Zahlreiche Flugstreichungen und Verzögerungen

Am frühen Sonntag teilte der Flughafen mit, dass der Flugbetrieb wegen der Geiselnahme auf unbestimmte Zeit eingestellt bleibe. „Es kommt zu Flugstreichungen und Verzögerungen über den gesamten Tag“, teilte der Flughafen weiter mit. Die Polizei bat, dass Fluggäste vorerst nicht zum Flughafen anreisen. Für den gesamten Tag waren laut Airport eigentlich 286 Flüge – 139 Abflüge und 147 Ankünfte – mit rund 34.500 Passagieren geplant.
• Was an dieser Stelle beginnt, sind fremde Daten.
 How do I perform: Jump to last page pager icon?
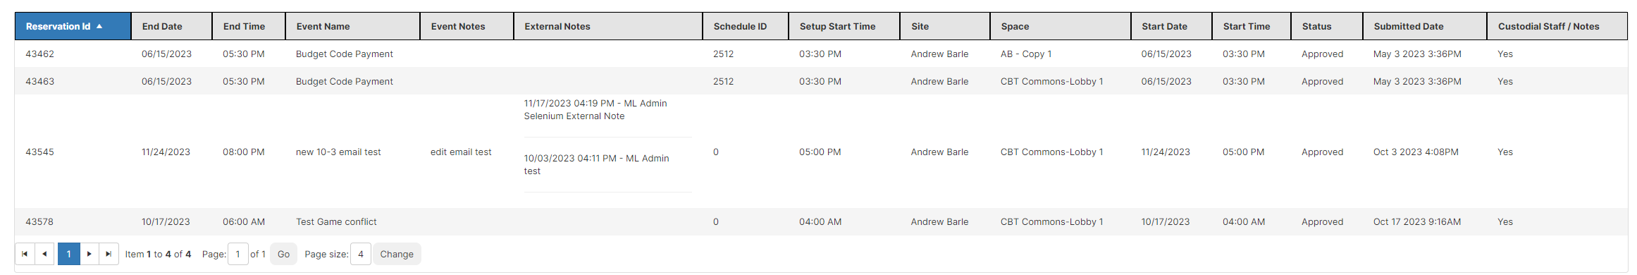[x=109, y=254]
Auf der Homepage des Wiener Flughafens etwa wurde ein Austrian-Flug aus Hamburg, der am Samstagabend um 21.40 Uhr hätte eintreffen sollen, als „verspätet“ geführt. Zwei Flüge der Austrian bzw. von Eurowings mit regulärer Ankunftszeit in Wien um 11.15 Uhr bzw. um 20.15 Uhr finden demnach am Sonntag definitiv nicht statt. Auch die Abflüge von Schwechat nach Hamburg um 7.20 Uhr mit der AUA und einer um 20.55 Uhr mit Eurowings wurden gestrichen.
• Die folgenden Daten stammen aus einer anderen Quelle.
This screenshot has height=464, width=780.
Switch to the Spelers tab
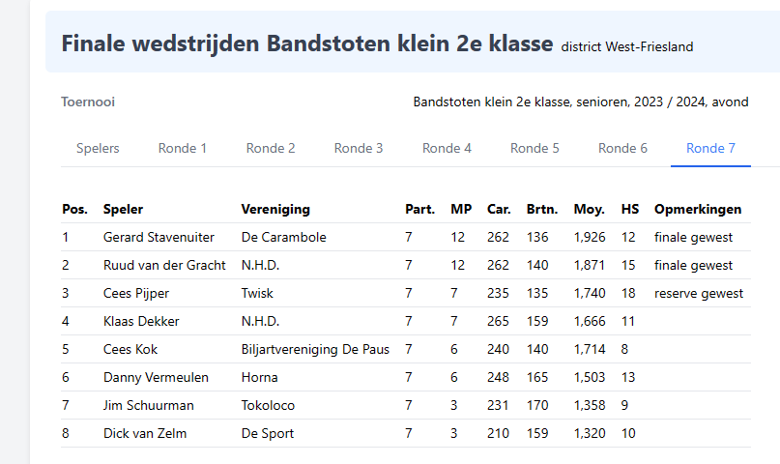point(98,148)
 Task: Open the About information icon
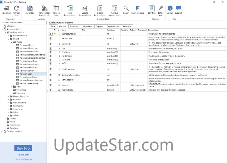170,8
Verhandlungen auf Türkisch

Die Hamburger Polizei verhandelte die ganze Nacht mit dem Mann. Mit dem vermutlich 35-Jährigen werde auf Türkisch verhandelt, sagte Polizeisprecherin Sandra Levgrün. Dass sich die Gespräche so lange hinzogen, bewertete sie positiv: „Das ist ein absolut gutes Zeichen“, betonte sie. „Er ist uns zugewandt. Er will mit uns sprechen und das bewerten wir erst einmal als sehr positiv.“ Allerdings gab es auch nach mehr als zwölf Stunden am Flughafen keinen Durchbruch.

Das von dem 35 Jahre alten Mann als Geisel im Auto festgehaltene vierjährige Mädchen ist allem Anschein nach körperlich unversehrt. „Wir gehen im Moment davon aus, dass es dem Kind körperlich gut geht“, sagte Levgrün. Die Polizei habe Blickkontakt zu dem Kind. Auch Telefonate mit dem Täter – „da ist das Kind im Hintergrund zu hören“ – ließen darauf schließen.

Bis jetzt keine Meldung über Verletzte

Der Flughafen wurde noch am Samstagabend weiträumig gesperrt, die beiden Terminals geräumt. Alle Passagiere in den Flugzeugen wurden aus den Maschinen geholt und in einem nahe gelegenen Flughafenhotel untergebracht. Insgesamt 3200 Passagiere seien betroffen gewesen, sagte ein Polizeisprecher.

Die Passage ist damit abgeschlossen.